Physicians must work with their patients to identify the underlying and often complex sources of distress. Once a culprit has been identified, a physician can help the patient manage the aspects of distress which they can control, reframe their perceptions and interpretations of the aspects that they can’t control, and ultimately, reassure them that the distress will eventually end. In essence, physicians can empower patients to take control over their distress, thus reducing their suffering.
Regardless of their chosen medical specialty, physicians will inevitably confront death, dying and suffering during their education, training and career. However, due to the curricular gaps in our current medical education system, future physicians are underprepared to hold such conversations with their patients. Indeed, one survey of medical students at two prominent medical schools reported that students received “little or no explicit educational attention to the suffering of patients and their families” or for the clinical management of suffering. Instead, the students learned these clinical skills primarily by ad hoc observation of role models. While ad hoc observation can be a powerful learning method, it could be much more effective when used in tandem with more formal instruction. Not only does this unpreparedness result in suboptimal care, but it may even harm patients, who can suffer more from not feeling heard, validated or supported when discussing their illness with providers.
Medical school curricula should be formalized to teach students how to face suffering and death in clinical practice. We advocate for a longitudinal educational approach: first, incorporating curricula on suffering and death in didactic pre-clinical education will afford students the opportunity to learn foundational concepts, such as how to address suffering and openly discuss death, in a safe space. Secondly, to maximize student learning in the pre-clinical years, lived experience panels and group discussions following the panels may also prove useful; composed of people who have direct, firsthand experience with a particular topic, lived experience panels offer a personal lens through which to view the issue. For suffering and death education, lived experience panels may include patients with terminal illnesses (and their families), palliative care specialists and people living with chronic diseases.
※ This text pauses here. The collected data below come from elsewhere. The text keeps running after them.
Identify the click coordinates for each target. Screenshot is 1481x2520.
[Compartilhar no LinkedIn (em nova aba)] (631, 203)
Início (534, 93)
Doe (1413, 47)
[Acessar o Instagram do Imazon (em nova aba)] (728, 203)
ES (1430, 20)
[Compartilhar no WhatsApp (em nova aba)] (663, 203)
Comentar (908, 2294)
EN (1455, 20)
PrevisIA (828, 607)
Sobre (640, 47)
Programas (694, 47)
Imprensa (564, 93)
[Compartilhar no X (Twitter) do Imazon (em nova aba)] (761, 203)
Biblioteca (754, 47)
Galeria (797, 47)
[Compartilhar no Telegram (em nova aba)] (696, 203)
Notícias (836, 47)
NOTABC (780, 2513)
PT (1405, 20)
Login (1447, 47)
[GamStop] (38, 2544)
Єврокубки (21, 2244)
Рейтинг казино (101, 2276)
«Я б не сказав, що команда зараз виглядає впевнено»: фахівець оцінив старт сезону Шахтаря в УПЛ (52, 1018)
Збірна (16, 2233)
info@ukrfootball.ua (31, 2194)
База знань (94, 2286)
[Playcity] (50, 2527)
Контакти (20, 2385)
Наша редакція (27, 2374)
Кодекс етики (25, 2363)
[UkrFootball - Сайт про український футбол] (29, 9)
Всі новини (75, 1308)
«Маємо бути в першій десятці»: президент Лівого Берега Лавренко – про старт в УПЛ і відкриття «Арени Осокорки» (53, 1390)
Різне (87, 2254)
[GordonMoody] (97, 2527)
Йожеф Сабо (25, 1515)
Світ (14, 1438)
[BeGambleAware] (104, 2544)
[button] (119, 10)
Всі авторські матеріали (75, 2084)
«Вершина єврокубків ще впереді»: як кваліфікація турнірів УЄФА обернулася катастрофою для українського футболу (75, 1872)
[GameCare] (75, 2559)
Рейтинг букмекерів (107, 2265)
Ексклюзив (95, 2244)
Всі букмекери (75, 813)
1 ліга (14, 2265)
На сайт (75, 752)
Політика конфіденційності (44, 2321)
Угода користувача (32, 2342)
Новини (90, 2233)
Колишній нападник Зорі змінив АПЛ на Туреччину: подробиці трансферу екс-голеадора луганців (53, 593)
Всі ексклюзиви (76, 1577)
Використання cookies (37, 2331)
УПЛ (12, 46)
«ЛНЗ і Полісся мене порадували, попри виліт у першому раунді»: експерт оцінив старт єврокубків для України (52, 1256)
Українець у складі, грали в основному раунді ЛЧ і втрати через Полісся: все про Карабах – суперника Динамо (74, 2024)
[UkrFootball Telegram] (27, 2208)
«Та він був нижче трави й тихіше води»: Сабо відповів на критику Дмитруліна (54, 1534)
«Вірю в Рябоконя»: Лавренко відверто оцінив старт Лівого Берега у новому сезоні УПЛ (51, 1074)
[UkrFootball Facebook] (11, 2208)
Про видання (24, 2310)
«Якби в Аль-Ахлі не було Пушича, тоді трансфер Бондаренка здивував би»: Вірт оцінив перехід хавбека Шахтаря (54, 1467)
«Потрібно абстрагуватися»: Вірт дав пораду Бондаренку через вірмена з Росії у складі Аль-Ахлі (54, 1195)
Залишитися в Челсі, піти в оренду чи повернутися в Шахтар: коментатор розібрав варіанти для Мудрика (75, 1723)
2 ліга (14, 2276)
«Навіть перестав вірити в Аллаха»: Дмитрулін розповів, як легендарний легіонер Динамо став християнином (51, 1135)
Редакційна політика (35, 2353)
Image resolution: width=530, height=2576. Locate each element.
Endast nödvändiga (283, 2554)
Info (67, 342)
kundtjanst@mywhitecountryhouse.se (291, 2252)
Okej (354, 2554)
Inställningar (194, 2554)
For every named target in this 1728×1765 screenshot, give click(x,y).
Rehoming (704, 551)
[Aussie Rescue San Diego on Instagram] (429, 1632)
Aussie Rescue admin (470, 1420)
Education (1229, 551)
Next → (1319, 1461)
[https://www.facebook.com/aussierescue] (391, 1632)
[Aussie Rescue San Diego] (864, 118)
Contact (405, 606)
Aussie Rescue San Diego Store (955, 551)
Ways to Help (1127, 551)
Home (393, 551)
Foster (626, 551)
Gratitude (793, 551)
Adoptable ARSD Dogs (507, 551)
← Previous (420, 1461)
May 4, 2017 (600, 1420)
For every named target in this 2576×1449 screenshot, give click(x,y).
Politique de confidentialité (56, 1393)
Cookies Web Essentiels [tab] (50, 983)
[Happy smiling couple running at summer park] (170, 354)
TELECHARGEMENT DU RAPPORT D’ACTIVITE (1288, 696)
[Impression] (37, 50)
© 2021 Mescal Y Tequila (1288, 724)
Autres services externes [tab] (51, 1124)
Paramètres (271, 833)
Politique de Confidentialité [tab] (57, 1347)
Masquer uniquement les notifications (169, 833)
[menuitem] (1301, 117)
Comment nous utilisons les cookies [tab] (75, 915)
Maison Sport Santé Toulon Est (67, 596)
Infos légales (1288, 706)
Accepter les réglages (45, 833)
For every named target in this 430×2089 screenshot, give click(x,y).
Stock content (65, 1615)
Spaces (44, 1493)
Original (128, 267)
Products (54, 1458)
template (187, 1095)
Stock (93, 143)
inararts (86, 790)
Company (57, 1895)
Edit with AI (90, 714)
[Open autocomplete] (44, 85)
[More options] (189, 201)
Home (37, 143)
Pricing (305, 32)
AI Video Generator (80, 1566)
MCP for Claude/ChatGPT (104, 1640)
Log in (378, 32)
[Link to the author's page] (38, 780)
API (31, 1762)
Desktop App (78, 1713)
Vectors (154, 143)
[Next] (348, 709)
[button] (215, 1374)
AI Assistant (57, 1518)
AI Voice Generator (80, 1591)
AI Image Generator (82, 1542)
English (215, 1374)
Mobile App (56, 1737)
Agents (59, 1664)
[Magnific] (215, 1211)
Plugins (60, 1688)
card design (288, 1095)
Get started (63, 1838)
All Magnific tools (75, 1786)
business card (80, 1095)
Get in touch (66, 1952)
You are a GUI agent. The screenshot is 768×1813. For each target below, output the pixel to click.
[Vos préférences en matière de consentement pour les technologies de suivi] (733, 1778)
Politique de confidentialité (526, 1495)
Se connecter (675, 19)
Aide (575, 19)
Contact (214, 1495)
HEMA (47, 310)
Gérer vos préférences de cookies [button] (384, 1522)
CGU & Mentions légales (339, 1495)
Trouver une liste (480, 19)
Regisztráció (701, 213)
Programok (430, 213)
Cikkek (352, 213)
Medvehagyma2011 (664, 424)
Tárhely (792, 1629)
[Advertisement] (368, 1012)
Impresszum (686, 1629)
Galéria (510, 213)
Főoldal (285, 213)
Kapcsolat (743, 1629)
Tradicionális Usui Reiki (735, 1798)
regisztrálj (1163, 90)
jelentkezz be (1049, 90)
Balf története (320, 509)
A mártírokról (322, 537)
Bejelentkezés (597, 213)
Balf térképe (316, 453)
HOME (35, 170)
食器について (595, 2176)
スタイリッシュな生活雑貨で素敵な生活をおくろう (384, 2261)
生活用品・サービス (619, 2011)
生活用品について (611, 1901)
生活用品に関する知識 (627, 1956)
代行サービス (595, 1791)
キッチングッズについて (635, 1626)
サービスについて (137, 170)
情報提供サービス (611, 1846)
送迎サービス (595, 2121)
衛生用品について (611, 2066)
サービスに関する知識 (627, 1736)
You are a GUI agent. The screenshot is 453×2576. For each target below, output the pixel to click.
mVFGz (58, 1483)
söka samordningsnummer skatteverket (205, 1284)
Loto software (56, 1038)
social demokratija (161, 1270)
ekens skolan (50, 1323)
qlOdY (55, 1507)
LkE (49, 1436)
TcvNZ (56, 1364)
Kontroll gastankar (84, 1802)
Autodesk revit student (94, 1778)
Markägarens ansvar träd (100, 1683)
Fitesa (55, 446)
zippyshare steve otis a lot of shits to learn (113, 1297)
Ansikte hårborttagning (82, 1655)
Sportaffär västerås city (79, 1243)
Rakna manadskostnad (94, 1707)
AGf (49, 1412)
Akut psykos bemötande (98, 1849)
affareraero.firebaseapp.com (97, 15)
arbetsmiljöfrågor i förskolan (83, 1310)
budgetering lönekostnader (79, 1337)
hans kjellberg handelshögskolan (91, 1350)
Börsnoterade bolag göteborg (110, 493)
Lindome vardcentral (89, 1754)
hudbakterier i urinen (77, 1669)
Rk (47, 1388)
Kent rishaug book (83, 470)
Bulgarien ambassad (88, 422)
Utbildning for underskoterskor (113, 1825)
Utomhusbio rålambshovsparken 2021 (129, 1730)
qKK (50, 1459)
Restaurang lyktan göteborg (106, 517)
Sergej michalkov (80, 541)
At the University of Texas Medical Branch, we attended such panels during one of our first-year medical courses and found them to be profoundly insightful. These panels deepened our understanding of what patients and families had experienced and demonstrated how providers could better acknowledge and support patients’ needs. Early exposure to formalized curricula on suffering and death through lived experience panels will encourage budding physicians to inquire about their patients’ values throughout all stages of their lives.
Patients deserve to live their lives with dignity. From our experiences, we understand that suffering may interfere with this and cause patients to lose hope. Medical education must address death and suffering early so that such conversations are normalized amongst medical students by the time that they reach the clinical years. By incorporating more instruction on how to acknowledge distress and suffering in medical school curriculum and by learning directly from patients and families, future physicians will be able to work with patients to find the best balance between quantity and quality of life.